The crow is caw-cawing from her vantage point on the pebbled beach. She is staring hard, with black, beady eyes, in our direction. Miles away from her tree-top nest, her murderous crew are arriving in numbers. A savage bun fight for territory and scraps ensues, as the endless waves lap on the pebbled shoreline.
As the crows busily scare off the brassy seagulls, I am engaged, deep in fertile conversation with my teenage daughter, all about the IQ hierarchy of the native bird citizenry in Hove.
Pretty soon we have a sliding scale: from street pigeons, bottom feeders and dumbest of the dumb; to seagulls, lords of the sky and scavengers of the earth, a mid-table ranking in nature; and finally, crows, the sharpest of the sharp, carrion feeders and doom mongers of plagues, pestilence, and poverty.
My girl and I have found a chilled spot on the Hove beachfront. Away from the crowds. She gently whispers she can’t take the crowds anymore. Not since the very modern plague took a grip. Not since the enforced viral convalescence in homes up and down the country. She looks deep in my eyes and tells me she doesn’t feel normal. And I feign a veil of comfort, telling her that no-one is normal.
The crowds, though, are making the pilgrimage down to the waterfront, on this warm spring evening. A sweaty, cycling pack of Middle-aged Men in Lycra camp down on the pebbles, cracking open their tin. A circle of friends engages in lairy banter, as one caftan decked-out woman waits on everyone, pouring from a bottomless bottle of fizz. Dogs urinate and bark in the gentle breeze. The sun goes down over a bank of grey cloud, as the sea washes over the pebbles in white lace pools. Back and forth. Nature’s infinite metronome.

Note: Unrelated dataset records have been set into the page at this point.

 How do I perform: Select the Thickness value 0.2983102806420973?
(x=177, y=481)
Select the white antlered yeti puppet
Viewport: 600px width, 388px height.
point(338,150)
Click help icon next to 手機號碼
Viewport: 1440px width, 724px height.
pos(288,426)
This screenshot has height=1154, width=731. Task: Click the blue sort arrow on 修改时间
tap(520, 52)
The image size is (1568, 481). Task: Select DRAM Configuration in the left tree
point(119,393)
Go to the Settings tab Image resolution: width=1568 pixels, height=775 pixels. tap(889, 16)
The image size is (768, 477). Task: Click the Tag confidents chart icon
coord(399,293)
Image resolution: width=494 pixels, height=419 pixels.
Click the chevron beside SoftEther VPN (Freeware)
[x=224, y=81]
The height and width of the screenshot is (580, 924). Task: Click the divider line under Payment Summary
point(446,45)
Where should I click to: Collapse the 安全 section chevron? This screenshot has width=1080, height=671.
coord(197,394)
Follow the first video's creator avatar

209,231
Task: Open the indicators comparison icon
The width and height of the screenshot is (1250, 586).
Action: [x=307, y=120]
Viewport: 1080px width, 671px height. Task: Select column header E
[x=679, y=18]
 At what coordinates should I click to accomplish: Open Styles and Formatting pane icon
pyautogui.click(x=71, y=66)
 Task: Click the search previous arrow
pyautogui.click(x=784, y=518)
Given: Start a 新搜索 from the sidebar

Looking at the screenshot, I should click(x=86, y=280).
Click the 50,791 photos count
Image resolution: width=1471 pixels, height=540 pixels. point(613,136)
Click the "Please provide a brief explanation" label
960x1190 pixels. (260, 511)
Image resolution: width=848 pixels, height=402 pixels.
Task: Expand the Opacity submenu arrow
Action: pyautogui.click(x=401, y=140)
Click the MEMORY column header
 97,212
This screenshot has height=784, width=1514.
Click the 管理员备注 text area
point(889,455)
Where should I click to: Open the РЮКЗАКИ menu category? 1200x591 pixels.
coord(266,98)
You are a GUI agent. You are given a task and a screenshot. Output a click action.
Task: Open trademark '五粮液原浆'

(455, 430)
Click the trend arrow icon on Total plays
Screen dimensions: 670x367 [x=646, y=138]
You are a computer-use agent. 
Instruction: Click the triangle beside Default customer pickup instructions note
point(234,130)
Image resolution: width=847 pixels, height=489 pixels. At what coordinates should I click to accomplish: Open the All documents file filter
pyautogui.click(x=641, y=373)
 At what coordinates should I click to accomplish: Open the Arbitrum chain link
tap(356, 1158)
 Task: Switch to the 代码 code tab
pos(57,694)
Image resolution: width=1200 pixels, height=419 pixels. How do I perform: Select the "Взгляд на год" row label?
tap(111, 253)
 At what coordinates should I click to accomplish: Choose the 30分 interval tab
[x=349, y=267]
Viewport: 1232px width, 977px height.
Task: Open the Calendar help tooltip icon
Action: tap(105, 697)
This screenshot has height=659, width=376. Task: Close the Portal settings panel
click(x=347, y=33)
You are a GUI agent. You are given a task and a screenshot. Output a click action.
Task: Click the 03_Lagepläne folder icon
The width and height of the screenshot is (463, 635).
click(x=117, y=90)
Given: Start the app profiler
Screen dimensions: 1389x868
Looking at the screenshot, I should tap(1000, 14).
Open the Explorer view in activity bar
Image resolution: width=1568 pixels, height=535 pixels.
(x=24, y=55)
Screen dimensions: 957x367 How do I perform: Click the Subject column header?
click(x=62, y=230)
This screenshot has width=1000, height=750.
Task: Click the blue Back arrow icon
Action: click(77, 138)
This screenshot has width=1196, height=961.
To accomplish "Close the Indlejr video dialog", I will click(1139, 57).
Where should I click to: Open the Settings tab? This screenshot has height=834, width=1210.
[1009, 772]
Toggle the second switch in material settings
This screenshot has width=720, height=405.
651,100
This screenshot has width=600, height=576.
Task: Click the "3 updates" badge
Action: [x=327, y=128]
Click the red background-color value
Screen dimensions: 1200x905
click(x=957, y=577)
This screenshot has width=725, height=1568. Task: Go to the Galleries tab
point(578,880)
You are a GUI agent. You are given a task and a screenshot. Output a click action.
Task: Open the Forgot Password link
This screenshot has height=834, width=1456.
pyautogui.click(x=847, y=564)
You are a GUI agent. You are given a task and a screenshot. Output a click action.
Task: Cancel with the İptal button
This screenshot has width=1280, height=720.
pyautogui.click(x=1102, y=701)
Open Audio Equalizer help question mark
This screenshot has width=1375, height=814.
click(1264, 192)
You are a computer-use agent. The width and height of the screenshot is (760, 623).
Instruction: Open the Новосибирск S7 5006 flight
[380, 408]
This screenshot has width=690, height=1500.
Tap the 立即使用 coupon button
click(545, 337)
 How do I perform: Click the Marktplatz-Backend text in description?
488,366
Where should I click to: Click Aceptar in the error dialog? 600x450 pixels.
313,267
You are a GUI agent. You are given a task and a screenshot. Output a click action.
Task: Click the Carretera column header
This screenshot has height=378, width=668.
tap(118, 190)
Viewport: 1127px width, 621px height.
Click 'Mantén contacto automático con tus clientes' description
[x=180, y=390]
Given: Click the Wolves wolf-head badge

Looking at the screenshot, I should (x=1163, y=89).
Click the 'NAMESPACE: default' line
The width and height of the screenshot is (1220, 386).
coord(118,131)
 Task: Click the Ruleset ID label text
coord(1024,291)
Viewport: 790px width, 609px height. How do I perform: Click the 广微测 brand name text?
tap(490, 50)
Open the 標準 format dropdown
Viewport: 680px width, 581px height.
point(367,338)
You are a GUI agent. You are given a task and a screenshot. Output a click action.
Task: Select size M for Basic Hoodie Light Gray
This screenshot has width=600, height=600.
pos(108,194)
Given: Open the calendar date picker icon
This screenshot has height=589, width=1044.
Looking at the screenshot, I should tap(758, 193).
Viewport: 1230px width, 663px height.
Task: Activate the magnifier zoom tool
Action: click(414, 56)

Studying our shadows, cast across the pebbles, we stumble over a rocky shoreline of a conversation, chinwagging about depression and sadness. Decked out black as the crows, with deep mascara lines highlighting her eyes, my girl confides she feels sad all the time. Drawing a sharp breath, moving on, she talks about friendship circles, what’s cool and what’s not, and demonstrates the hidden dark mode on my phone.
Back in the car, I have Radio 1 on too loud. She tuts and turns down the volume, preferring Heart to Heart. As she idly flicks through the stations, I wonder whether she has any genetic predisposition to rave and Friday evening’s ‘Essential Mix’. Annie Mac is playing a remix of ‘Power to the People’ and doing shout-outs. My girl tells me she can do me one on Insta, then in a heartbeat how she is going to hunt down Harry Styles, who is shooting a music video in Brighton over the forthcoming weekend. Next up, she is performing monkey tricks with her toes and a window squeegee. And then our time together is up, as she heads in the direction of her class.
The sun hangs low and orange in the west, as I silently observe the shredded cloud patterns above the million-pound, faded, property glory of Hove. I watch the crows, circling in numbers, disappear back to the roost, as I wait for number one son to surface. So, the offspring banter cycle begins again.